# Denon Releases Two New Competitively Priced AVRs (AVR-X4200, AVR-X3200)



## Todd Anderson

Denon Electronics has made an aggressive move within the ranks of home theater AVRs offerings. Last week, the company officially announced the release of two new Atmos enabled receivers that are loaded with future friendly technologies, including support of High Dynamic Range (HDR) video.










_Demon’s new AVENTAGE AVR-X4200W ships next month._​

The 7.2-channel AVR-X4200W is the most enticing of the company’s newly announced receivers, hitting the street with an MSRP of $1,499. If immersive audio is in your future, the X4200W should be on your radar. It can run Dolby Atmos in 5.1.4 or 7.1.2 configurations out of the box (both of which require an external two-channel amp), and offers DTS:X compatibility with a free firmware update due later this year. Despite requiring a slightly different speaker array, the X4200W can also run Auro-3D in a 9.1 configuration for an additional cost (price to be determined).
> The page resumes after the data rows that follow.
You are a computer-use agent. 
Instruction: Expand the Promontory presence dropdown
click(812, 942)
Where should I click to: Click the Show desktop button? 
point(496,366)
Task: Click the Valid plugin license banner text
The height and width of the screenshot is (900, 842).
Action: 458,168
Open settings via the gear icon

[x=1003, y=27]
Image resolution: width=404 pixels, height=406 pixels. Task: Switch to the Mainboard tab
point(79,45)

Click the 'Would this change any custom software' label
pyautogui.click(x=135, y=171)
On the video side of the equation, the X4200W ships with HDMI 2.0a, which means it possesses HDR and BT.2020 pass-through capabilities. Denon has also included support of HDCP 2.2 and total coverage of 4K video (4K, 60Hz, 4:4:4: color sub-sampling). The unit can also upconvert standard definition and high definition content to Ultra HD resolution. These are all-important video features and satisfy all currently identified future video demands. 










_The backside of the X4200W is connections galore.._​

Specified at 125 Watts across 7 channels (8ohm, 20-20kHz, THD: 0.05%), the X4200W relies on signal processing through proprietary D.D.S.C-HD (Dynamic Discrete Surround Circuit High Definition), AL24 Processing Plus, and 192-kHz/32-bit Digital-to-Analog converters. Not surprisingly, it also offers Wi-Fi and Bluetooth streaming of tunes from a variety of sources in addition to Hi-Res audio support (DSD, FLAC and AIFF). 
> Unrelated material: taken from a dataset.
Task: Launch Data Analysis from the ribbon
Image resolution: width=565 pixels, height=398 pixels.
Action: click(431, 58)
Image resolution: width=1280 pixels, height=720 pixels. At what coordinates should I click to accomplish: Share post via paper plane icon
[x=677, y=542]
Fans of Audyssey will be happy to know that the X4200W ships with MultEQ XT32. The package includes a Pro-calibration option, Sub EQ HT and Low Frequency Containment.
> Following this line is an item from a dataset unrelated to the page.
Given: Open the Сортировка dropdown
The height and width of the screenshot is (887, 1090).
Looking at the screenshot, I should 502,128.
The 7.2-channel step-down AVR-X3200W offers quite a big of bang for nearly $500 less (MSRP $999). Denon has equipped the model with Atmos and DTS:X support (lacking Auro-3D) in a 5.1.2 configuration, along with HDMI 2.0a, HDCP 2.2, Wi-Fi, Bluetooth, and MultEQ XT. Its overall power is slightly reduced (105W/7-channels, 8ohm, 20-20kHz, THD:0.08%) but is more than capable of driving efficient speakers. 

Both units are scheduled to ship sometime during August 2015. Given other options on market, the X4200W and X3200W offer well-rounded performance packages at competitive price points.


_Image Credits: Denon Electronics_


----------



## Peter Loeser

Tough to beat that combination of features and price. The AVR-X series lineup continues to set the pace for receiver tech updates.


----------



## Todd Anderson

Peter Loeser said:


> Tough to beat that combination of features and price. The AVR-X series lineup continues to set the pace for receiver tech updates.


They are very nice. Looks like one way they cut costs is by requiring an external 2-channel amp to run presence channels....sneaky...but good for folks not looking for 4K-friendly tech without immersive sound capability.


----------



## gdstupak

I wish they would make the amps/pre-outs assignable so that you could configure the internal amps to power all surround and presence channels and use external amps to power main channels.


----------



## Todd Anderson

gdstupak said:


> I wish they would make the amps/pre-outs assignable so that you could configure the internal amps to power all surround and presence channels and use external amps to power main channels.


Agreed. Obviously, you could simply run the AVR as a preamp and dump everything to a multichannel power amp. But, :spend:


----------